At the time she’d called he had (in fact) been lying in bed. Beside his (sleeping, oblivious) wife. Lying in bed and thinking of her, the girl, the teenaged mistress, what he would do with this girl or to this girl if they were alone together in some neutral space, an impersonal and unnamed space, a very private place, high-ceilinged luxury hotel room without windows or even a door; a floating kind of place, an off-shore kind of place, soundproof.
Making his way barefoot and unerring through the familiar dark of the bedroom to an adjacent room where his cell phone was charging like a heart detached from its body.
Hand shaking?—no, his hand was not shaking.
In the bedroom his wife slept unknowing.
In their rooms his teenaged children slept unknowing.
That giddy-drunken sensation of giving in, sinking, as if boneless, will-less, to which he was becoming addicted.
And now, next day, next afternoon driving south on the Ocean Highway along the Jersey coast with the girl beside him. Thrilled, exhilarated. Some kind of miracle. Never have predicted, for each time they’d said goodbye it has seemed to him the final time, the (sensible) (final) time.
But no, think again. For here he is, and Brianna is beside him. In that fraught period before Christmas when his life is about to shatter and re-organize itself.
In his elated state driving at just above the speed limit. Keeping to the right lane, letting others pass. Enormous trucks, impatient SUVs. No hurry about the drive, they will arrive at Cape May well before dusk.
He, so often impatient on the turnpike. Not impatient now.
As if, the girl beside him, he has all that he requires. So long as they are alone together, and she is in his custody, so to speak. His vehicle.
Through swaths of bright blinding sunshine punctuated by flitting shadows of storm clouds.
Brianna has been sitting forward in the passenger’s seat, taking pictures with her iPhone. Marveling at the view. The boulder-strewn shore, wind-buffeted ocean waves. Light shivering and rippling to the horizon dissolved in mist. It is not, to Cassidy, an extraordinary ocean view but it is the Atlantic Ocean, a welcome change from the thunderous Jersey Turnpike and numbingly banal small cities, suburbs strewn out beside it.
Brianna’s concentration appears to be genuine, unforced. He envies her this childlike enthusiasm, so different from her frequently sulky, peevish mood.
Teenaged mistress! What else can you expect.
In fact, Brianna is (nearly) twenty years old.
Her birthday is next month, January. Zodiac sign Capricorn (she’d told Cassidy).

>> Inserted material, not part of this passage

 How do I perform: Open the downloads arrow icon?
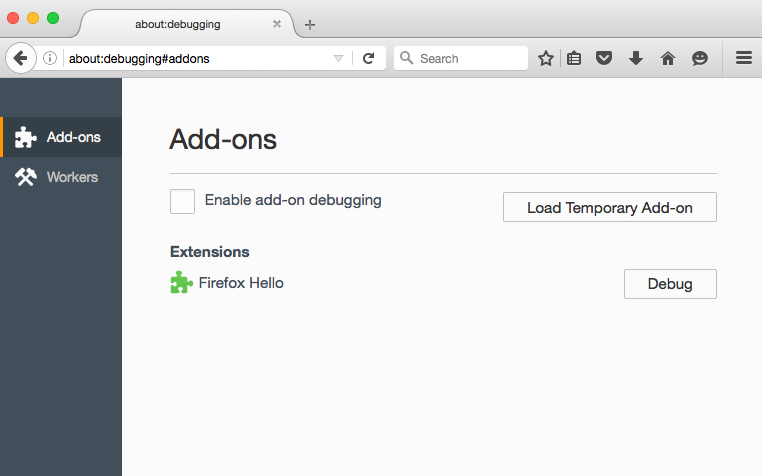(x=636, y=58)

Should a year’s difference matter? If/when his wife discovers
the liaison, if/when he decides to reveal it to her, an affair with a twenty-year-old seems slightly less reprehensible than an affair with a teenager.

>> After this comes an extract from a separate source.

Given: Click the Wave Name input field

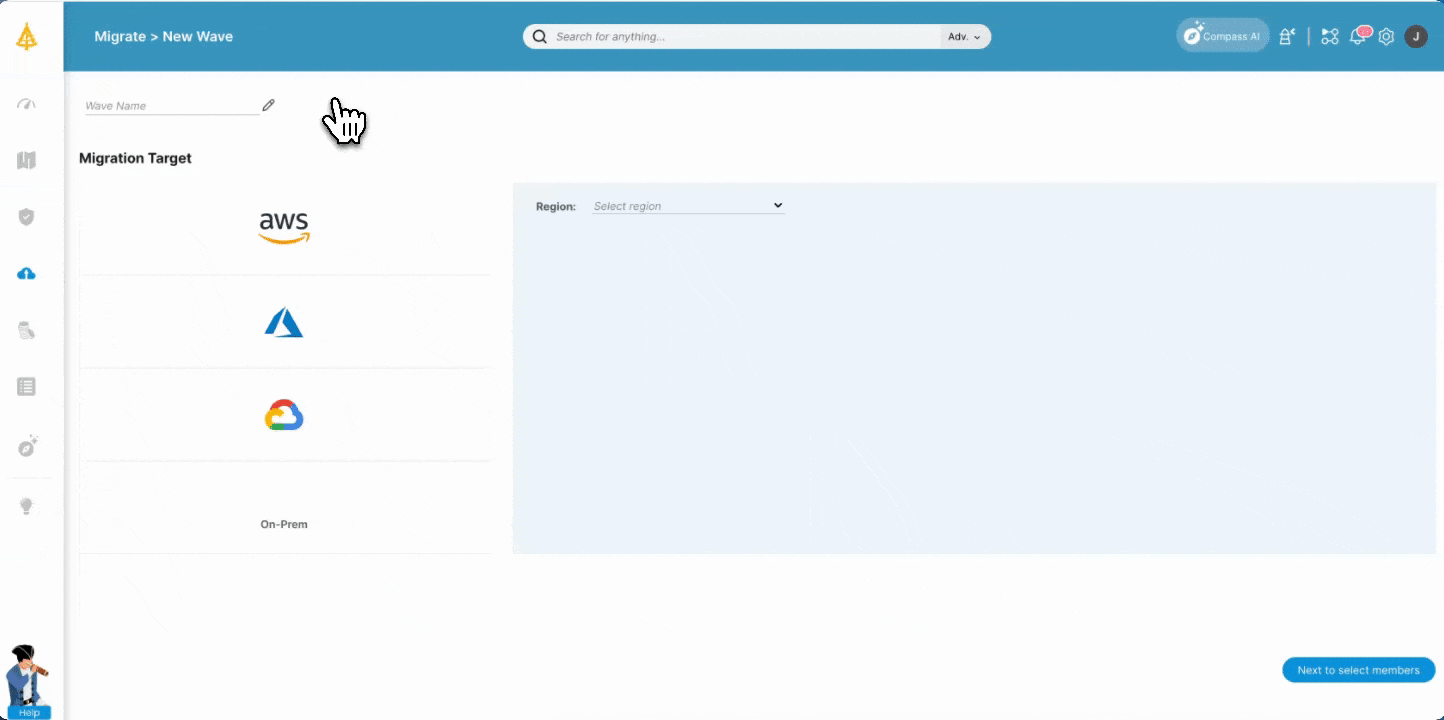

In fact, a teenager known to the family, daughter of friends in Fair Hills.
Cassidy winces, considering. Feels like a thorn or thistle in his throat, isn’t sure if he needs to cough, or to laugh.
Bastard, what the hell are you doing? Why’s it feel so good?

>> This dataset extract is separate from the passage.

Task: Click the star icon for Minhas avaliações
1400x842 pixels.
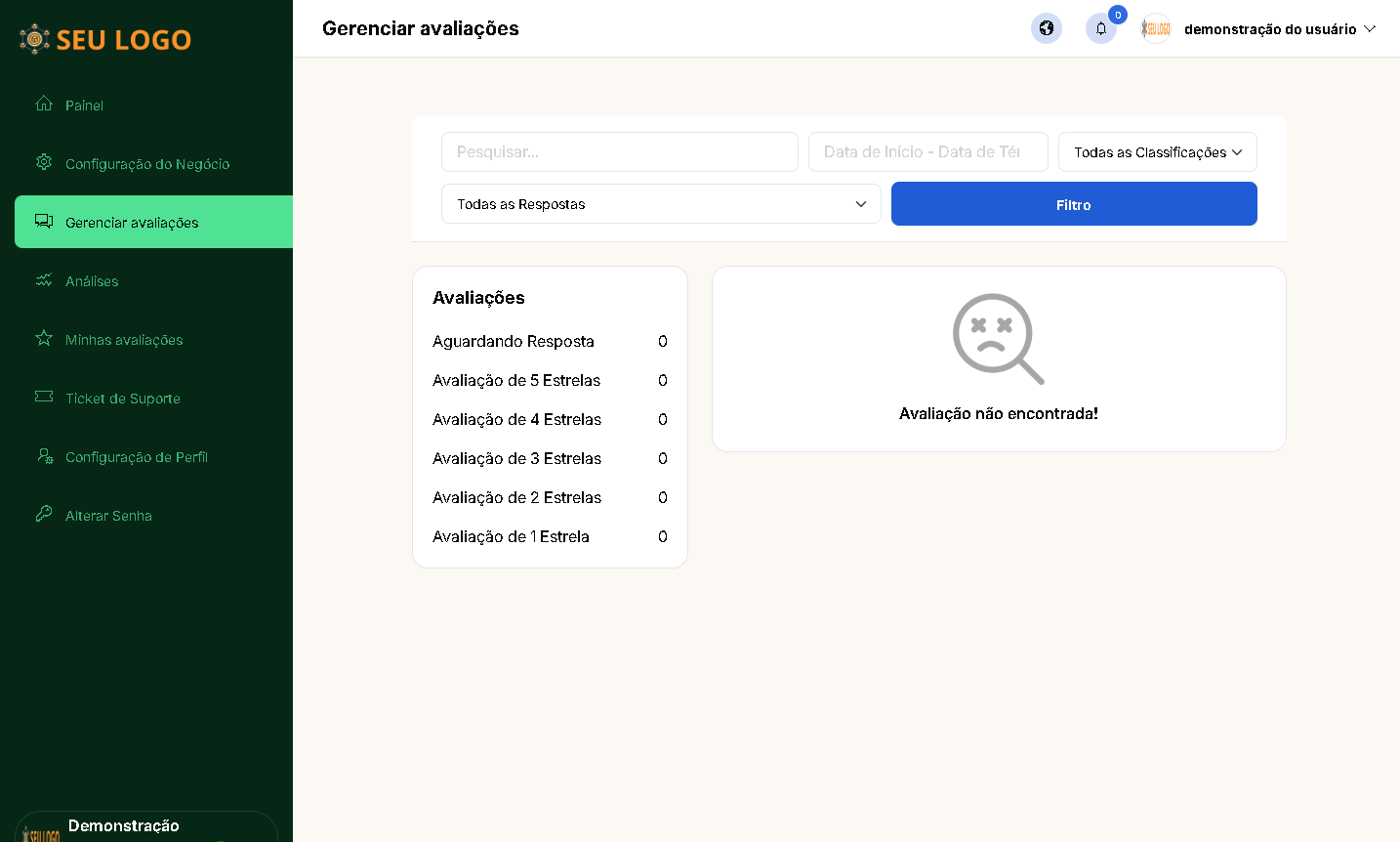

Waves glittering to the horizon, pewter-colored, hypnotic. Cassidy is reminded of how he’d once purchased a ticket for a chartered boat out of Provincetown, taking passengers on a five-hour excursion out into the Atlantic. Fifteen miles from land? Fifteen knots?
Open ocean, immense sky, rocking boat, no sight of land. Mild sensation of panic.
After three hours the guide summoned passengers to hurry to the railing, the Provincetown Princess was cutting through a plankton path: a wide swath of ocean stretching out of sight where fish were feeding, thousands of fish, millions of fish, writhing silvery bodies in the dark water, savagely feeding, frenzied activity of a kind that Cassidy had never seen before, that left him appalled and shaken.
It was explained to observers that a concentration of plankton had drawn swarms of small fish to the area, in the millions; the concentration of small fish attracted larger fish, which devoured the smaller fish; and these predators attracted larger predators, to devour them. The popular term was feeding frenzy.